→ **Aufgabe A**: Wie lautet der Satz „Ausschalten ging auch nicht mehr, also wurde der Akku abgeklemmt.“ aus dem Forumsbeitrag unten auf Englisch?

→ **Angezeigter Text**:

Nachdem es ja nun 14 Tage in der Wärme stand, gab es heute wieder einen Test.

2 Minuten funktionierte es, dann wurde der Bildschirm hell und da habe ich es, bevor nix mehr geht, schnell ausgeschalten. Auffällig war das flackern....
Sporadisch mal wieder eingeschalten um die Tiefe zu überprüfen....Problem bestand weiterhin.

Am Ende war wieder alles weg, nur die Hintergrundbeleuchtung und die Tastenbeleuchtung funktionierten noch. Ausschalten ging auch nicht mehr, also wurde der Akku abgeklemmt.

1 Stunde im warmen Auto und 1 Stunde jetzt hier im warmen.....

Das gleiche Problem, man kommt nichtmal in den Demo-Modus und jetzt schauts so aus....läßt sich auch nicht ausschalten.#q

http://img519.*ih.us/img519/9421/img4250sz4.jpg

Nach Trennung vom Akku und erneutem einschalten......sieht es so aus, wie das Bild oben.

→ **Aufgabe B**: Benenne in den Einträgen im Abschnitt von der Zeile mit „Given: Open the Advanced tab“ bis einschließlich zum Ende der Einträge „Screen dimensions“ in „Display size“ um, und gib nur diesen Abschnitt sonst unverändert wieder.

→ **Einträge**:
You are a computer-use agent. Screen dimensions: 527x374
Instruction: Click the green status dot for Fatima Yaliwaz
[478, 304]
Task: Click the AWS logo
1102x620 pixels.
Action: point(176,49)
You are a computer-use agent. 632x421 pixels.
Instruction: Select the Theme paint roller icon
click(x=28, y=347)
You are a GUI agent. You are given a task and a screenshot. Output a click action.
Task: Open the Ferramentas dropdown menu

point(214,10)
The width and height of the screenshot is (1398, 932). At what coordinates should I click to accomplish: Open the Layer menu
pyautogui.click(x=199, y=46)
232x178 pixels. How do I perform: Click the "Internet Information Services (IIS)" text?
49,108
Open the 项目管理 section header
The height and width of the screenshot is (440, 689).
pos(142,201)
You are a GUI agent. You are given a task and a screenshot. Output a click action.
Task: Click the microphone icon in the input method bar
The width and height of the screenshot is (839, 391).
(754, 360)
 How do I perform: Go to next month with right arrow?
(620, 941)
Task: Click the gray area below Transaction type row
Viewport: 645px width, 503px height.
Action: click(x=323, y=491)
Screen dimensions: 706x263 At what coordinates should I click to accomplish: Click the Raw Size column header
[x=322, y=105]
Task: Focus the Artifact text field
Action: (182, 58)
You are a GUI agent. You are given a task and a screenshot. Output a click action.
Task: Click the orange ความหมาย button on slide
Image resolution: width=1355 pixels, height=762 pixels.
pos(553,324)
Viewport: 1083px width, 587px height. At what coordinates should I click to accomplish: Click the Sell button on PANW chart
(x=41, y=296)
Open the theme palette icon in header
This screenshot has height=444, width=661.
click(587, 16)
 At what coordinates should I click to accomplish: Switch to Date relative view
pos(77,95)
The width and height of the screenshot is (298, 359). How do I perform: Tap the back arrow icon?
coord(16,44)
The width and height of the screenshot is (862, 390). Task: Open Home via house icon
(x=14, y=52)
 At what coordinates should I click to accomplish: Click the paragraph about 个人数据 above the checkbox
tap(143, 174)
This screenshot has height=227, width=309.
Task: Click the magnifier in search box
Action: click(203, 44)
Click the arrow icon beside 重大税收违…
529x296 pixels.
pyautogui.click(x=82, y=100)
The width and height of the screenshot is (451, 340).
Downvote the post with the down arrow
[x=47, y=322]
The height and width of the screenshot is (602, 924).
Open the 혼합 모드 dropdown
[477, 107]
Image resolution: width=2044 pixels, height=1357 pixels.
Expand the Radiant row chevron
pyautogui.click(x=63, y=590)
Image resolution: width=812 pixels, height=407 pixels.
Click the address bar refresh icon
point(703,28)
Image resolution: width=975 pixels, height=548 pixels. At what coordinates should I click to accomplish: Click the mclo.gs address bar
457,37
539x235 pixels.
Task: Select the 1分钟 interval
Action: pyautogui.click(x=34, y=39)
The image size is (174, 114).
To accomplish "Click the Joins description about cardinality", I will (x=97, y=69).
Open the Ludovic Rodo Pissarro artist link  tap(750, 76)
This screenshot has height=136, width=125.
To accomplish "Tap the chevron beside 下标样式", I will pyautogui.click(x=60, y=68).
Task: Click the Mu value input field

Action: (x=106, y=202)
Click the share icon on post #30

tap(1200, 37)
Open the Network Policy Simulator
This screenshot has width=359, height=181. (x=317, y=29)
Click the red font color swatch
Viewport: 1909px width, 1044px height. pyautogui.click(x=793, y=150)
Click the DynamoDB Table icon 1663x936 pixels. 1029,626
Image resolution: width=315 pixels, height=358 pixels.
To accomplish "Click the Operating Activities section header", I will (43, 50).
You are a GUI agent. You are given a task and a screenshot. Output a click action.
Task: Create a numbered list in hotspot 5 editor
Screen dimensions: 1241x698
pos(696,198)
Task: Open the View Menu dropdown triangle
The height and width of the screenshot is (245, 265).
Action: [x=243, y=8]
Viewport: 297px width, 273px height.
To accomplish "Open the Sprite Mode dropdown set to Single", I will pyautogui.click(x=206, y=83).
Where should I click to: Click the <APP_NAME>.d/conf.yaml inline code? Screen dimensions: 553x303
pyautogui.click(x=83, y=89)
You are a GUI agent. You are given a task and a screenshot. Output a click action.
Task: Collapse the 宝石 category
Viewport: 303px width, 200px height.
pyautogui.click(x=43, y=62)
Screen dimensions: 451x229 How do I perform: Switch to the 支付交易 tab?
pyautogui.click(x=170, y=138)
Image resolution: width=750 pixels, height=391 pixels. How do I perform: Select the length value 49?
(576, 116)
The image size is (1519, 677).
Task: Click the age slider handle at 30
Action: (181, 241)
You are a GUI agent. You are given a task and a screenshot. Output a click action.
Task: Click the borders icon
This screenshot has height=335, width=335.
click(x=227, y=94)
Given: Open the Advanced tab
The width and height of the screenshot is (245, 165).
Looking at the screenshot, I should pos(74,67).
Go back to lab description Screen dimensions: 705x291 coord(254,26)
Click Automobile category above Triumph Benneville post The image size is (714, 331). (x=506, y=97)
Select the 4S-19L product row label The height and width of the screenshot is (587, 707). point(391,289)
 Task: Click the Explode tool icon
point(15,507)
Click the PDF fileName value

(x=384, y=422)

→ **Musterlösung A**: Switching it off no longer worked either, so the battery was disconnected.

→ **Musterlösung B**:
Given: Open the Advanced tab
The width and height of the screenshot is (245, 165).
Looking at the screenshot, I should pos(74,67).
Go back to lab description Display size: 705x291 coord(254,26)
Click Automobile category above Triumph Benneville post The image size is (714, 331). (x=506, y=97)
Select the 4S-19L product row label The height and width of the screenshot is (587, 707). point(391,289)
 Task: Click the Explode tool icon
point(15,507)
Click the PDF fileName value

(x=384, y=422)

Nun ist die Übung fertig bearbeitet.